- _Questions on the material_:
1. In the passage on the WJFW defamation suit, who produced the ad and paid to air it?
2. List the three features of the suit against WJFW that the passage on the WJFW defamation suit sets out in the paragraph beginning "Unlike the three suits".
3. Repeat the stretch of the passage on the WJFW defamation suit from "At every step" through "meaning, he added.".

- _Provided passage_:
========
At every step of litigation brought by public officials, courts with the actual malice standard in mind afford a media defendant the benefit of the doubt, Smolla said. So while that makes prevailing at trial improbable for Trump, it’s not out of the question should a court determine that the ad so deliberately and maliciously twisted his words that it inverted their original meaning, he added.
Unlike the three suits Trump had filed against the three media titans, the defamation suit against WJFW is over paid advertising, not editorial content. Strangely, the suit does not name Priorities USA, which produced and paid to air the ad, as a defendant. And curiously, Smolla noted, the suit is brought by Trump’s campaign, not the president himself.
“One strategic reason that the president may not want to be the plaintiff is if you sue as the president, you put your own reputation before the court. Every exaggeration, every statement he’s made notwithstanding clear evidence that it’s wrong – that could be embarrassing,” he said.
Trump need not win a big judgment at trial to achieve a significant strategic edge – inhibiting press criticism during his re-election campaign through the specter of litigation and the ruinous costs of a legal defense.
========
[Stored records]
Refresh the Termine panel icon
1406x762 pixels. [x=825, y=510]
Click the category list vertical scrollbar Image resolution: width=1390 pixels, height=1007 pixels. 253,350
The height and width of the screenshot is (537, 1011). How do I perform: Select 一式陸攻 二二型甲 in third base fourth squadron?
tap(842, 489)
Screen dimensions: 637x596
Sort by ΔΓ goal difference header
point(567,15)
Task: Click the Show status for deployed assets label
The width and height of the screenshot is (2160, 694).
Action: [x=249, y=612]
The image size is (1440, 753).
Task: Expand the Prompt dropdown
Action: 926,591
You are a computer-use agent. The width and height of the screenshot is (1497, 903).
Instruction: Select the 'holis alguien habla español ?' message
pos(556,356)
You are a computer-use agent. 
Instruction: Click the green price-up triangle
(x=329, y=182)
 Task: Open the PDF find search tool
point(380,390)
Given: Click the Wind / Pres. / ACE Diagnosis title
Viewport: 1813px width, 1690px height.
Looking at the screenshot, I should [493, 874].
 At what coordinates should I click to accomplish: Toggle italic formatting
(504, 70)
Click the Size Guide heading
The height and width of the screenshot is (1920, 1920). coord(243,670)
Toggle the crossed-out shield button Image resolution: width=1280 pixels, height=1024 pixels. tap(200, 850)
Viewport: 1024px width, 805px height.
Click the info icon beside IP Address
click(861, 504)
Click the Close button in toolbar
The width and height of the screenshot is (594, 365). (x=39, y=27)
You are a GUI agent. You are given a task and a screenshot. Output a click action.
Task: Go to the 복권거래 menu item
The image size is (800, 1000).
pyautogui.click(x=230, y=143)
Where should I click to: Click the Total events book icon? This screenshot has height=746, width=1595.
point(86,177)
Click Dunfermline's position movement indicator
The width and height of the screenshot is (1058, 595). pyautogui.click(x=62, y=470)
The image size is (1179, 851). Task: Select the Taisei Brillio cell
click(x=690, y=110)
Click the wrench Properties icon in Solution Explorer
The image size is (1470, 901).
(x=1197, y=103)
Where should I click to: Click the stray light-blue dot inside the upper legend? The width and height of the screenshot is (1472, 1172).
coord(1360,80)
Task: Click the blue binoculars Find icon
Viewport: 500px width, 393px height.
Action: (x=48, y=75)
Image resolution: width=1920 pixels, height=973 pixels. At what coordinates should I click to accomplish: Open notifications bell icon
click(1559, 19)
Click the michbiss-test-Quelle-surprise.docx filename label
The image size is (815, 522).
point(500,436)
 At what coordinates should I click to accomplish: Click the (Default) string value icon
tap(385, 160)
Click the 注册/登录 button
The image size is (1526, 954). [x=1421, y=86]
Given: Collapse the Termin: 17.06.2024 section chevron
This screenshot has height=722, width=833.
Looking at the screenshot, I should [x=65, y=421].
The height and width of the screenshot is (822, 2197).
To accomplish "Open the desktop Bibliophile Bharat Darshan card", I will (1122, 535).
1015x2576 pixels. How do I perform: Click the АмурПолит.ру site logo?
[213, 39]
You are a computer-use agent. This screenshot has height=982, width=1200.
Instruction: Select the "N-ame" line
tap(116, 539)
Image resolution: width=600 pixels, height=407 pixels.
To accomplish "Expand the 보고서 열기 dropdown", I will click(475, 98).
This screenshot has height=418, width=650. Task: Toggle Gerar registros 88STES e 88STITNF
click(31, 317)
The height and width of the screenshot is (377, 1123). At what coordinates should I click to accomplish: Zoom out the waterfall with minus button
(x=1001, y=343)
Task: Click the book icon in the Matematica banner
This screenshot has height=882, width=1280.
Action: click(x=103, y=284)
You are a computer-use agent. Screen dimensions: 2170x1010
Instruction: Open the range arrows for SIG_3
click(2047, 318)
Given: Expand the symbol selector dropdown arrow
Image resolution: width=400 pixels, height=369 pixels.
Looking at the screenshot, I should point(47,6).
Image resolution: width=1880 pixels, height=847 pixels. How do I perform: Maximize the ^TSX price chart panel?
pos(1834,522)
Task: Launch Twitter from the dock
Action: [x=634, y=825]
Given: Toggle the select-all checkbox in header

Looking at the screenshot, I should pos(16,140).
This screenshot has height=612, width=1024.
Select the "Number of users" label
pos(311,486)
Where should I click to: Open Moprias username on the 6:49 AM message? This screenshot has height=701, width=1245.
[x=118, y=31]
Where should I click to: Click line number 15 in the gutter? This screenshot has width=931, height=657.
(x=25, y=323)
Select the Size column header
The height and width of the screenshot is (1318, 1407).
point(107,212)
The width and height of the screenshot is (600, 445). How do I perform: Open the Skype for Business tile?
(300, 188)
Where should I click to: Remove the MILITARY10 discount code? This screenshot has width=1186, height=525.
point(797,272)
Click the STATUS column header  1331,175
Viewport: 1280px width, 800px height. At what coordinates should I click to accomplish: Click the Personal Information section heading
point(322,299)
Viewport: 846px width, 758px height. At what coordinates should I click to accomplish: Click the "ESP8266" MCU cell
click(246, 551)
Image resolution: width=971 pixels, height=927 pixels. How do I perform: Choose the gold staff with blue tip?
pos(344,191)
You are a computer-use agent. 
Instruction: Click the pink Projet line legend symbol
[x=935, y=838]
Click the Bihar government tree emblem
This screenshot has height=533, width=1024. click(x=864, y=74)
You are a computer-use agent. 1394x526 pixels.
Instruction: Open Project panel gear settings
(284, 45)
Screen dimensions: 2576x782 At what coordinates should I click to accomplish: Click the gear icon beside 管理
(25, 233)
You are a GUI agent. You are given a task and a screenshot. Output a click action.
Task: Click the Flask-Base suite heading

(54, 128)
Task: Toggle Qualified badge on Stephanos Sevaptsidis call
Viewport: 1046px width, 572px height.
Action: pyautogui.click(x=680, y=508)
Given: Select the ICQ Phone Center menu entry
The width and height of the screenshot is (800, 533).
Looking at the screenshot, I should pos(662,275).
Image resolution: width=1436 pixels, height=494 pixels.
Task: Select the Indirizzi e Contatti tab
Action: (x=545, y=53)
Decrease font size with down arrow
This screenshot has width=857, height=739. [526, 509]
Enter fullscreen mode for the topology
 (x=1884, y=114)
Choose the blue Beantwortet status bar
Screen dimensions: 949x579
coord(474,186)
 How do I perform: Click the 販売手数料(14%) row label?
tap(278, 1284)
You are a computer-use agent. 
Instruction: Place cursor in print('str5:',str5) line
========
- _Answers to this exercise_:
1. Priorities USA

2.
- It is over paid advertising, not editorial content.
- It does not name Priorities USA as a defendant.
- It is brought by Trump's campaign, not the president himself.

3.
At every step of litigation brought by public officials, courts with the actual malice standard in mind afford a media defendant the benefit of the doubt, Smolla said. So while that makes prevailing at trial improbable for Trump, it’s not out of the question should a court determine that the ad so deliberately and maliciously twisted his words that it inverted their original meaning, he added.